His grandmother had told him, when he was quite little but was about to begin his schooling, that every flower in this Garden of Paradise was a delicate cake, and the pistils contained the choicest wine; on one of the flowers history was written, and on another geography or tables, so that one had only to eat cake, and one knew a lesson; and the more one ate, the more history, geography, or tables did one learn.

At that time he believed this. But when he became a bigger boy, and learned more and became wiser, he understood well that the splendour in the Garden of Paradise must be of quite a different kind.

“Oh, why did Eve pluck from the Tree of Knowledge? Why did Adam eat the forbidden fruit? If I had been he it would never have happened----then sin would never have come into the world”

That he said then, and he still said it when he was seventeen years old.
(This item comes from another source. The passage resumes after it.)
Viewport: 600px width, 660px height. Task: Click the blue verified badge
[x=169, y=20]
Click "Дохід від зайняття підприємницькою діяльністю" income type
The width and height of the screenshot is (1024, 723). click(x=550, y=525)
The Garden of Paradise filled all his thoughts.

One day he walked in the wood. He was walking quite alone, for that was his greatest pleasure. The evening came, and the clouds gathered together; rain streamed down as if the sky were one single sluice from which the water was pouring; it was as dark as it usually is at night in the deepest well.

Often he slipped on the smooth grass, often he fell over the smooth stones which stuck up out of the wet rocky ground. Everything was soaked with water, and there was not a dry thread on the poor Prince. He was obliged to climb over great blocks of stone, where the water oozed from the thick moss. He was nearly fainting. Then he heard a strange rushing, and saw before him a great illuminated cave. In the midst of it burned a tire, so large that a stag might have been roasted at it. And this was in fact being done. A glorious deer had been stuck, horns and all, upon a spit, and was turning slowly between two felled pine trunks. An elderly woman, large and strongly built, looking like a disguised man, sat by the fire, into which she threw one piece of wood after another.

“Come nearer!” said she. “Sit down by the fire and dry your clothes.”

“There's a great draught here!” said the Prince; and he sat down on the ground.

“That will be worse when my sons come home,” replied the woman. “You are here in the Cavern of the Winds, and my sons are the four winds of the world: can you understand that?”

“Where are your sons?” asked the Prince.

“It's difficult to answer when stupid questions are asked,” said the woman. “My sons do business on their own account. They play at shuttlecock with the clouds up yonder in the great hall.”

And she pointed upwards.

“Oh, indeed!” said the Prince. “But you speak rather gruffly, by the way, and are not so mild as the women I generally see about me.”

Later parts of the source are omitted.